## Travail à réaliser
Veuillez rendre sous forme de tableau Markdown le passage allant de la ligne qui contient « Click the Colchester shield badge » jusqu'à celle qui contient « Action: 200,592 », ces deux lignes comprises. Mettez le numéro de rangée dans la colonne « N° » et la ligne dans la colonne « Texte », sans reprendre les lignes vides.

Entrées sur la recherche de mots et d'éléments
• • • • • • •
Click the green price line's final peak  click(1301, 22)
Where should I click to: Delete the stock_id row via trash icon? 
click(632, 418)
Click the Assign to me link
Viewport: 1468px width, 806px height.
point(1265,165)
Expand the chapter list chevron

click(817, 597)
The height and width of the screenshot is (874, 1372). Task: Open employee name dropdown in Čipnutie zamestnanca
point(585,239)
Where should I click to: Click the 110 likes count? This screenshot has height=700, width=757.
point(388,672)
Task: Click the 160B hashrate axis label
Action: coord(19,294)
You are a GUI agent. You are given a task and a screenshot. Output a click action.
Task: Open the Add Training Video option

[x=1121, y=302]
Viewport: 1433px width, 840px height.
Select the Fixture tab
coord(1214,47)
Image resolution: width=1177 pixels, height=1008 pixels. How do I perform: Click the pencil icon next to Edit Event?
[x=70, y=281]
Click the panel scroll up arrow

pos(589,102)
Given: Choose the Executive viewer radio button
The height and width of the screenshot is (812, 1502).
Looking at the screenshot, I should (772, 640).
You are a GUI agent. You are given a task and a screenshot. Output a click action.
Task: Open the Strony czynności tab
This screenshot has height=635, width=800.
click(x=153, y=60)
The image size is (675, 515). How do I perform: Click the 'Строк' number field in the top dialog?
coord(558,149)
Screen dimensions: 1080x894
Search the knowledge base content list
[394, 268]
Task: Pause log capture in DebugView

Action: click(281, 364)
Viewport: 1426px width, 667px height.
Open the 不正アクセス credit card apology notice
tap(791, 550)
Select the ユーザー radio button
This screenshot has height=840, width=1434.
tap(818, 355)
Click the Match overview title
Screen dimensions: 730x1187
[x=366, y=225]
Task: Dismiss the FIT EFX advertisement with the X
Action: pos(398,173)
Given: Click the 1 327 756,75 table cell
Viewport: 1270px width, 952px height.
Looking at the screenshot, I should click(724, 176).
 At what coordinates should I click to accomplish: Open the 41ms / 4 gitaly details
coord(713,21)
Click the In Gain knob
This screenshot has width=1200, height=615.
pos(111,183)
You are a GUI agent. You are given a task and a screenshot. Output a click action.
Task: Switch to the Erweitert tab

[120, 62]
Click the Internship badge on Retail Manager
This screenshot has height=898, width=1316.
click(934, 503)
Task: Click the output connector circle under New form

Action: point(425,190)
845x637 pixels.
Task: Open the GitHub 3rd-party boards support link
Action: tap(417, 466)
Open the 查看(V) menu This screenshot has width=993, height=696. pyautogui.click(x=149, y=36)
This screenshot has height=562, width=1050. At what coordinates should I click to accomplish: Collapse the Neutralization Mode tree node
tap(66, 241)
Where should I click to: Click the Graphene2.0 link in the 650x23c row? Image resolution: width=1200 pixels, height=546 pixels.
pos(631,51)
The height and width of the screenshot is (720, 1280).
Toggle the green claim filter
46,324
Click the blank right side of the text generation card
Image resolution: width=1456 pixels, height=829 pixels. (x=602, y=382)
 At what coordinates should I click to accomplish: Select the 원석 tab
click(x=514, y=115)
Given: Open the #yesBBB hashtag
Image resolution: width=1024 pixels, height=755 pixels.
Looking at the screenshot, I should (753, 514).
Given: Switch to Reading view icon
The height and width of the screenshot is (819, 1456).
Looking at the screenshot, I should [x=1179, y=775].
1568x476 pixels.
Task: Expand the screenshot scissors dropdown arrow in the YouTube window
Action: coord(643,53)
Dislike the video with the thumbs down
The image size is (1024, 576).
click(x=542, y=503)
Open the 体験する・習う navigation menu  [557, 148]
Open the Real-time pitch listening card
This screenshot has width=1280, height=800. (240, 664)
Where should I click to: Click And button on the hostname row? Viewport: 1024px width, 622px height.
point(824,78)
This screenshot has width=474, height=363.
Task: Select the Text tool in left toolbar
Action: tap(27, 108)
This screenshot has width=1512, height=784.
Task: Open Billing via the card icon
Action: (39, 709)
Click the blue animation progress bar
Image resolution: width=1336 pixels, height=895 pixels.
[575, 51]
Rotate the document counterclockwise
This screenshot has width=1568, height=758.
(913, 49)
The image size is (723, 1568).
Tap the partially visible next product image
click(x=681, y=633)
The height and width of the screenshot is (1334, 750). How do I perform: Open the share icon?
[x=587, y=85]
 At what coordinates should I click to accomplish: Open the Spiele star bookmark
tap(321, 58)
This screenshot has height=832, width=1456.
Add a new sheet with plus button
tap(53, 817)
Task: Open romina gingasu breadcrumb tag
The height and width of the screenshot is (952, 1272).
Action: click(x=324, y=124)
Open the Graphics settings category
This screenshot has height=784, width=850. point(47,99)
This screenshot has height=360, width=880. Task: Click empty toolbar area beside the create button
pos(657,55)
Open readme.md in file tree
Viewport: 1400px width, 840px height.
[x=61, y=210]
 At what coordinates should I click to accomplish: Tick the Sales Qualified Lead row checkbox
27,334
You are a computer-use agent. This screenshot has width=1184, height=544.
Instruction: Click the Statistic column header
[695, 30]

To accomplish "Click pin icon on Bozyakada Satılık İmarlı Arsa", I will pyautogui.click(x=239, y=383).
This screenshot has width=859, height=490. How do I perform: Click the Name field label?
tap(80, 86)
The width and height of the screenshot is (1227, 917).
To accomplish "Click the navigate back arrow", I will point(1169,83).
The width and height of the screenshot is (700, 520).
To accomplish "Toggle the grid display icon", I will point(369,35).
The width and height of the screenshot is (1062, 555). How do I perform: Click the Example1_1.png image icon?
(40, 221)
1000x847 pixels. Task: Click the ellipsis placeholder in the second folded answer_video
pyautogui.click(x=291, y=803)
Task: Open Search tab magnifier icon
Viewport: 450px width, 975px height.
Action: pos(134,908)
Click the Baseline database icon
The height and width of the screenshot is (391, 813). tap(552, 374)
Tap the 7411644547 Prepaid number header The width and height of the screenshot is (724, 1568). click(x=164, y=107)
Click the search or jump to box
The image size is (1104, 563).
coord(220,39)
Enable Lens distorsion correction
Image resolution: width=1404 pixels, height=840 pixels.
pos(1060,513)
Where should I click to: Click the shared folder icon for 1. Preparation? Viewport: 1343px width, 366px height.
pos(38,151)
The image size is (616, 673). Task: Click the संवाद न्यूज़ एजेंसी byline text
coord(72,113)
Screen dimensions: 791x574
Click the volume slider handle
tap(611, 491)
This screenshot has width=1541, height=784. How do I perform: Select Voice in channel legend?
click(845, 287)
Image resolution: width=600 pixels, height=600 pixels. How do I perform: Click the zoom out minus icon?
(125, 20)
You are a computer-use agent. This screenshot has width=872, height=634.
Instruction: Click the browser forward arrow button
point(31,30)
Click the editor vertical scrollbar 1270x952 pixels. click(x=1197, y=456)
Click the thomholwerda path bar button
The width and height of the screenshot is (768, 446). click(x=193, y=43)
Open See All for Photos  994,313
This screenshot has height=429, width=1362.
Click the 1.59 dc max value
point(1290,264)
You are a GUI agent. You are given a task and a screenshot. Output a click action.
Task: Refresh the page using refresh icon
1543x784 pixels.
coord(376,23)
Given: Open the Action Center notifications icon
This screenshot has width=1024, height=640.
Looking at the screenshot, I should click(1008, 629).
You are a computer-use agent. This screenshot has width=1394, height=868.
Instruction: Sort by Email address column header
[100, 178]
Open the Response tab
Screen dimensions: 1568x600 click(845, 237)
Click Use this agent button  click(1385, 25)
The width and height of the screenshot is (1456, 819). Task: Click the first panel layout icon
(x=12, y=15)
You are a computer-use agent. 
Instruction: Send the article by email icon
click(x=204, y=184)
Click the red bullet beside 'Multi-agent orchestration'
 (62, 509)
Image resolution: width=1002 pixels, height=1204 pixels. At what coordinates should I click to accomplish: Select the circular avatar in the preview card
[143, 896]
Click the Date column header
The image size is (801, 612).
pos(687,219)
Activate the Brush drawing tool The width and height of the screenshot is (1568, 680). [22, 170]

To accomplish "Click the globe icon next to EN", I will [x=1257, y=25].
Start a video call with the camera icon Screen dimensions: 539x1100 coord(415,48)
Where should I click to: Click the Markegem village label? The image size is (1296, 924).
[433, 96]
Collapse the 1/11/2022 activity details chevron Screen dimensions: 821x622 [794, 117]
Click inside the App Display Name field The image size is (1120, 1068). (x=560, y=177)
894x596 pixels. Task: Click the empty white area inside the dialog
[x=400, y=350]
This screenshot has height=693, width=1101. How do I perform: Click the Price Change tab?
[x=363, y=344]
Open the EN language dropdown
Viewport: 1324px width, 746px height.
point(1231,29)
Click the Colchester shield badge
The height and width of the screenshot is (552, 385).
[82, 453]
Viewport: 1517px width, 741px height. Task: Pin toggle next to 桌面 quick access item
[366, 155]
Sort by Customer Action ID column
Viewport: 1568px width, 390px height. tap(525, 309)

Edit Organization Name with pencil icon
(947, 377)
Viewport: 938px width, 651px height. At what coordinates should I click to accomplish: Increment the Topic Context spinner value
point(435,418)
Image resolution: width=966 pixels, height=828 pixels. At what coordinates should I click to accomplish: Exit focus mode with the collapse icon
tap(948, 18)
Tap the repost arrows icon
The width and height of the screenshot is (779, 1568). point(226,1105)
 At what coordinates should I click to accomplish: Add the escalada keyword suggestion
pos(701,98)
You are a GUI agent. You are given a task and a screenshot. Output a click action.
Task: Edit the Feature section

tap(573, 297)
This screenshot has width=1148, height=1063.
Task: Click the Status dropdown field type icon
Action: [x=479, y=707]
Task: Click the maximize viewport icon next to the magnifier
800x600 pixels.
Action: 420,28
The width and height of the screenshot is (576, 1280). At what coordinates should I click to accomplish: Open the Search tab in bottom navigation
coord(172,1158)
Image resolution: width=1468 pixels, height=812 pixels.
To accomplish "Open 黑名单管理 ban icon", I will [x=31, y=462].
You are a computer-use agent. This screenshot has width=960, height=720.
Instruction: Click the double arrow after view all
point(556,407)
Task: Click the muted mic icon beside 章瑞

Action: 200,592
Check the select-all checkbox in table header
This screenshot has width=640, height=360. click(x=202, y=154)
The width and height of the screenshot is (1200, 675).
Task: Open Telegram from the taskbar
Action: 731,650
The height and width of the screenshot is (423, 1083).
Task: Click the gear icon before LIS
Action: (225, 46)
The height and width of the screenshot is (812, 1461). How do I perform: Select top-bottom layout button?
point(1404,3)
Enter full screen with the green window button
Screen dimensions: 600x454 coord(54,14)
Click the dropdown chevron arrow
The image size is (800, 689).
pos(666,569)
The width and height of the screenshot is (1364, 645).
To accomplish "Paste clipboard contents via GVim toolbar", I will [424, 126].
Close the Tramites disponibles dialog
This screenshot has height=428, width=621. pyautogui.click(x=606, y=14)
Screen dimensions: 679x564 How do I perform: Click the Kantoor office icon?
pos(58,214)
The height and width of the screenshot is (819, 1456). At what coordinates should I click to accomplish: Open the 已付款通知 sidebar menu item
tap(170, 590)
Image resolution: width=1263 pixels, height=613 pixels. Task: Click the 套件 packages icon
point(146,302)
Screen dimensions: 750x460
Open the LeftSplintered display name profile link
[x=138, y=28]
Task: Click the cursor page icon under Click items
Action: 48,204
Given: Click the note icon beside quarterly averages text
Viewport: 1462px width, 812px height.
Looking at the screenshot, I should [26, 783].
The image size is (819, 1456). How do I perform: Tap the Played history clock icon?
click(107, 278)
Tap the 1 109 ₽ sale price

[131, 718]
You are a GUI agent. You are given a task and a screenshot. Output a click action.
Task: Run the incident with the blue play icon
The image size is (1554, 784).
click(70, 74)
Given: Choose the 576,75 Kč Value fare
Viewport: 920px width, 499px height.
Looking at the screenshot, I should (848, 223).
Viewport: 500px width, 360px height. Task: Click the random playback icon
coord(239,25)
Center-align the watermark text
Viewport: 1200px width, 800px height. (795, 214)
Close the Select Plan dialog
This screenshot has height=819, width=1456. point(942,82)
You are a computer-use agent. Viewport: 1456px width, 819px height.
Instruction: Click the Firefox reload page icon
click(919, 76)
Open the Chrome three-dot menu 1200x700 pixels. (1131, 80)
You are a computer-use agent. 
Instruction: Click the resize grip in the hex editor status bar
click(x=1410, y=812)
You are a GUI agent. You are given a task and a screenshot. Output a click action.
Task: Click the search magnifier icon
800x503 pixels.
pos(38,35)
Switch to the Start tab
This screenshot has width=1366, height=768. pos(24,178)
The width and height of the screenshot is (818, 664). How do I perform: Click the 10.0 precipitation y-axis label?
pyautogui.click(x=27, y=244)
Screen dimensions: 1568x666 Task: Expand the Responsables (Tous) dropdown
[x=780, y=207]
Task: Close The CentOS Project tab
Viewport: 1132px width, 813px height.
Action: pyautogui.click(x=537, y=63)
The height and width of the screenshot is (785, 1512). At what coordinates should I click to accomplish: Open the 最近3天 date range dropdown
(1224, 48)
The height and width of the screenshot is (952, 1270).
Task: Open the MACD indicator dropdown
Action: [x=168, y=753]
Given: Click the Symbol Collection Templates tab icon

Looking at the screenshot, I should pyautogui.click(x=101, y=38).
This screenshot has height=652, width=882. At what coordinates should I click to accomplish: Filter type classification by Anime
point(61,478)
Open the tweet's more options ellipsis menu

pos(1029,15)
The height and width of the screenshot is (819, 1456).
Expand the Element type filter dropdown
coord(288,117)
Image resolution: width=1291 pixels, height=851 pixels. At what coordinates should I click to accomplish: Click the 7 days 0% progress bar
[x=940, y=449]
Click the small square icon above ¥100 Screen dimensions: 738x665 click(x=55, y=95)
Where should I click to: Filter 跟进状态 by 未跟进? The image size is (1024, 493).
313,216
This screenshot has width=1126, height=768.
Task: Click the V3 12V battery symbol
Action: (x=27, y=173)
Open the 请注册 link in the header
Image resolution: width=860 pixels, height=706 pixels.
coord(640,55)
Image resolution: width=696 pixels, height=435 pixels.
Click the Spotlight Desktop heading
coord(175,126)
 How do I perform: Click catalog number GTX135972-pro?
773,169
• • • • • • •
## Réponse complète
| N° | Texte |
|---|---|
| 1 | Click the Colchester shield badge |
| 2 | The height and width of the screenshot is (552, 385). |
| 3 | [82, 453] |
| 4 | Viewport: 1517px width, 741px height. Task: Pin toggle next to 桌面 quick access item |
| 5 | [366, 155] |
| 6 | Sort by Customer Action ID column |
| 7 | Viewport: 1568px width, 390px height. tap(525, 309) |
| 8 | Edit Organization Name with pencil icon |
| 9 | (947, 377) |
| 10 | Viewport: 938px width, 651px height. At what coordinates should I click to accomplish: Increment the Topic Context spinner value |
| 11 | point(435,418) |
| 12 | Image resolution: width=966 pixels, height=828 pixels. At what coordinates should I click to accomplish: Exit focus mode with the collapse icon |
| 13 | tap(948, 18) |
| 14 | Tap the repost arrows icon |
| 15 | The width and height of the screenshot is (779, 1568). point(226,1105) |
| 16 |  At what coordinates should I click to accomplish: Add the escalada keyword suggestion |
| 17 | pos(701,98) |
| 18 | You are a GUI agent. You are given a task and a screenshot. Output a click action. |
| 19 | Task: Edit the Feature section |
| 20 | tap(573, 297) |
| 21 | This screenshot has width=1148, height=1063. |
| 22 | Task: Click the Status dropdown field type icon |
| 23 | Action: [x=479, y=707] |
| 24 | Task: Click the maximize viewport icon next to the magnifier |
| 25 | 800x600 pixels. |
| 26 | Action: 420,28 |
| 27 | The width and height of the screenshot is (576, 1280). At what coordinates should I click to accomplish: Open the Search tab in bottom navigation |
| 28 | coord(172,1158) |
| 29 | Image resolution: width=1468 pixels, height=812 pixels. |
| 30 | To accomplish "Open 黑名单管理 ban icon", I will [x=31, y=462]. |
| 31 | You are a computer-use agent. This screenshot has width=960, height=720. |
| 32 | Instruction: Click the double arrow after view all |
| 33 | point(556,407) |
| 34 | Task: Click the muted mic icon beside 章瑞 |
| 35 | Action: 200,592 |